### [DATA IN THIS EXERCISE]
=====

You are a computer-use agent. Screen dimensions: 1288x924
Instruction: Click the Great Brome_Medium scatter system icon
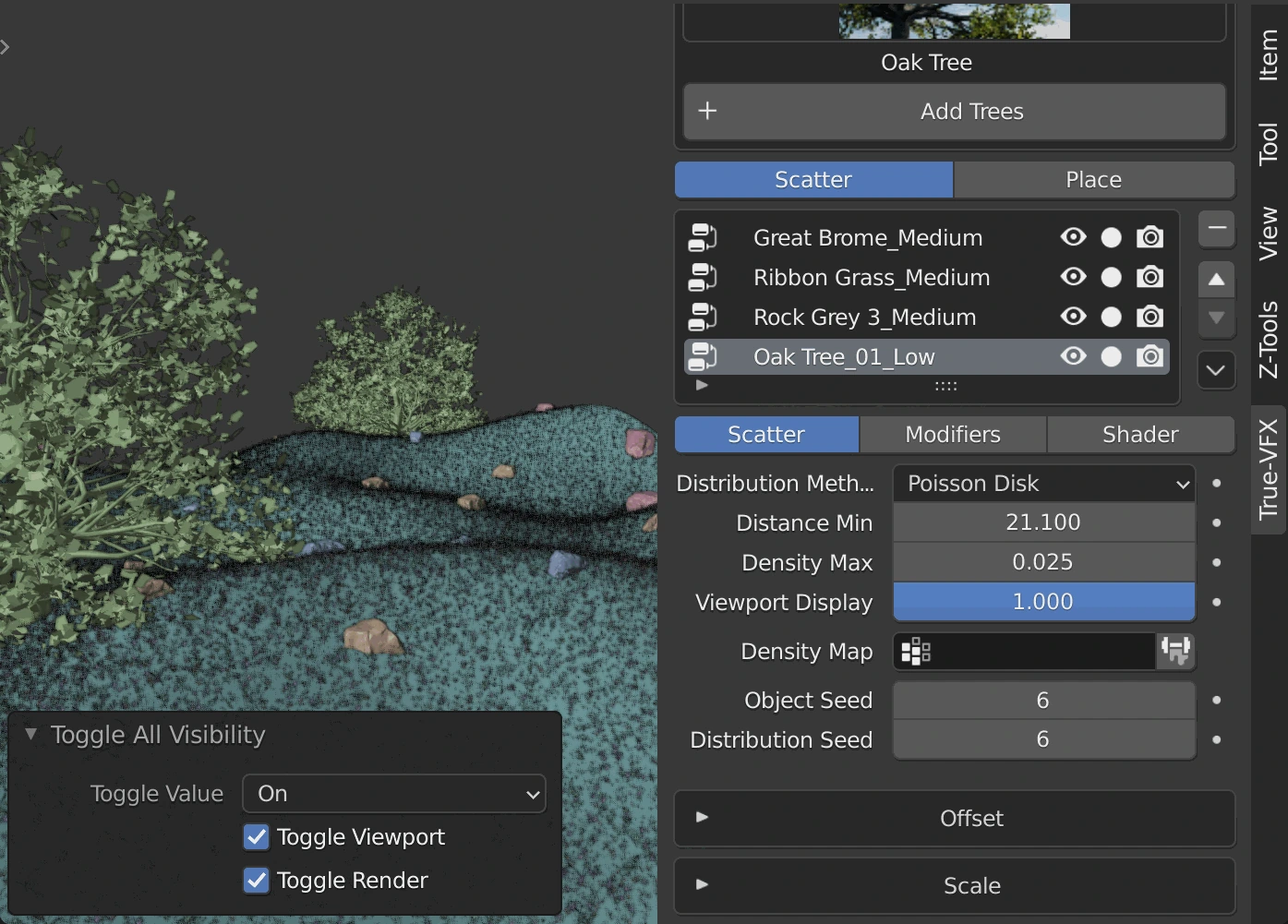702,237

=====

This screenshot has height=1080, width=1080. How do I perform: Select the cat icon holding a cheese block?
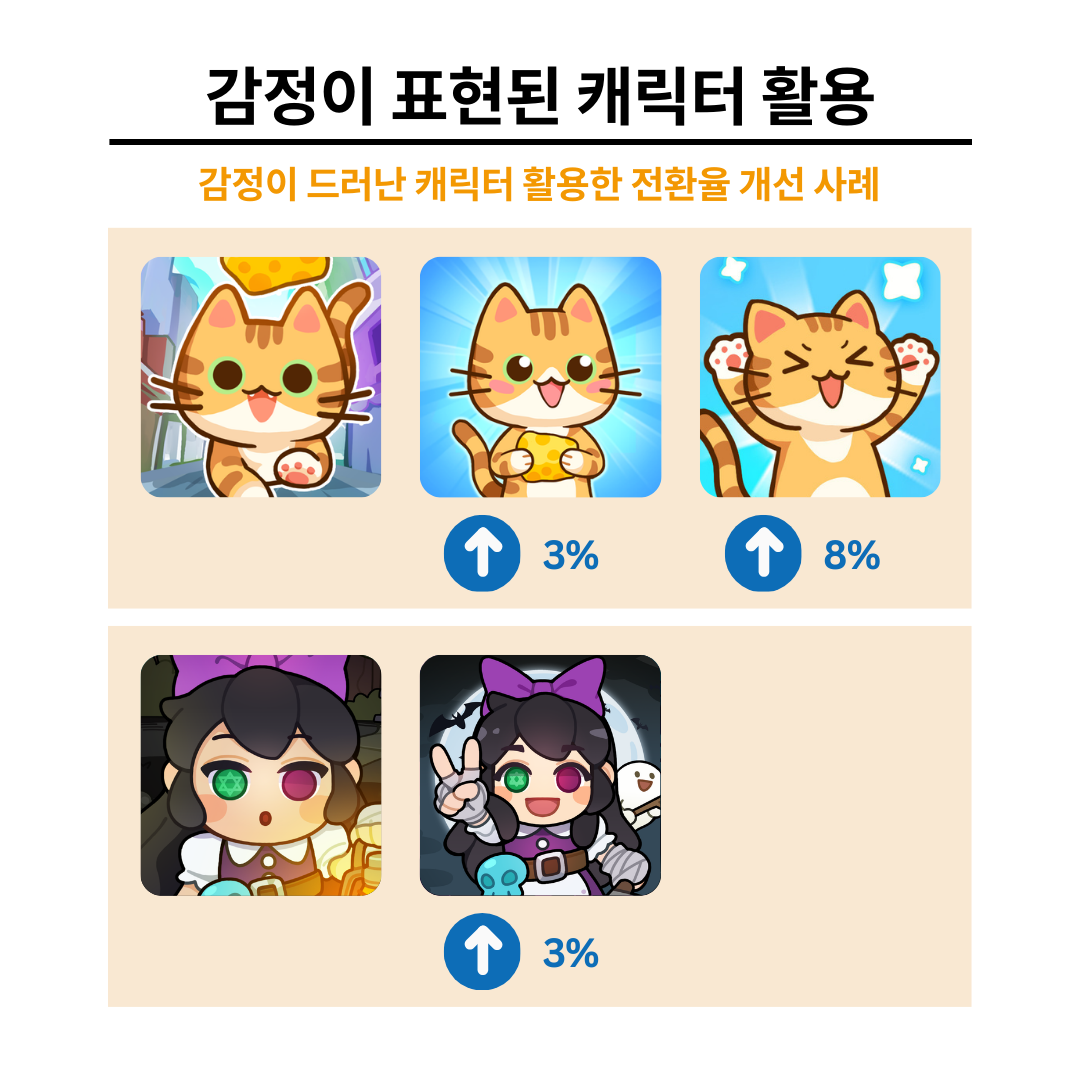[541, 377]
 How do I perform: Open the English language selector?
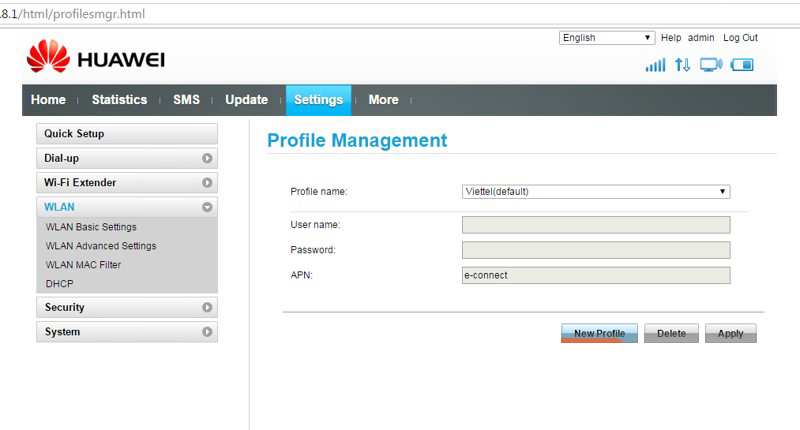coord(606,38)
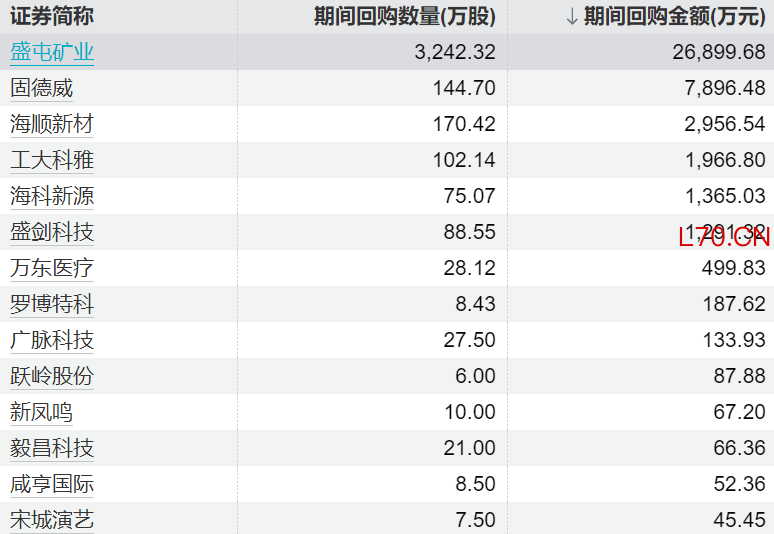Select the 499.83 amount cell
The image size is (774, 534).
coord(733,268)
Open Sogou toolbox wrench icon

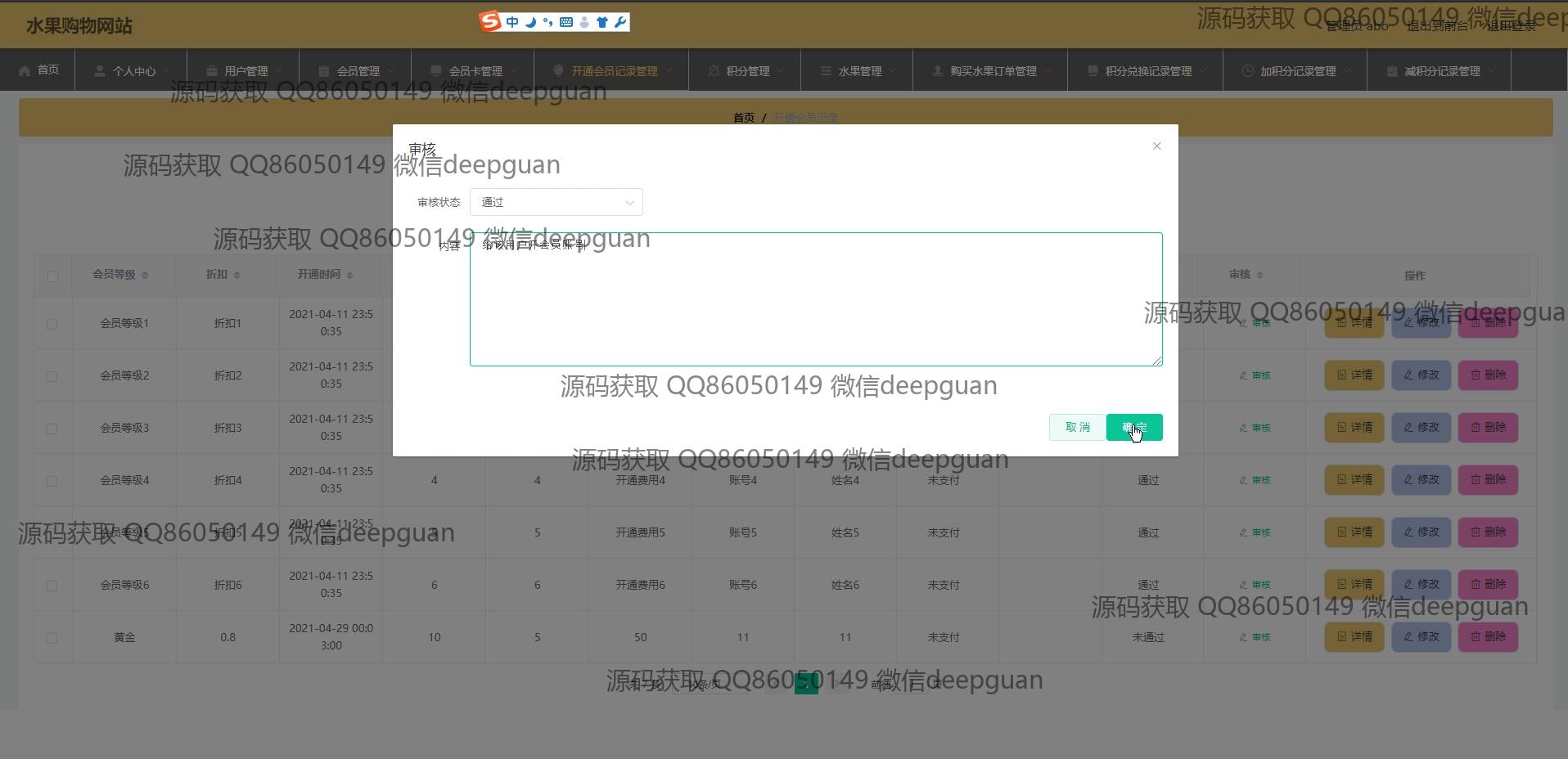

=====

### [HOW TO COMPLETE THIS TASK]
Beginning at the line that has "This screenshot has" and ending at the line that has "Open Sogou toolbox wrench icon", restate the listing above word for word, pictures left out.

### [WRITTEN ANSWER]
This screenshot has height=1080, width=1080. How do I perform: Select the cat icon holding a cheese block?
[541, 377]
 How do I perform: Open the English language selector?
coord(606,38)
Select the 499.83 amount cell
The image size is (774, 534).
coord(733,268)
Open Sogou toolbox wrench icon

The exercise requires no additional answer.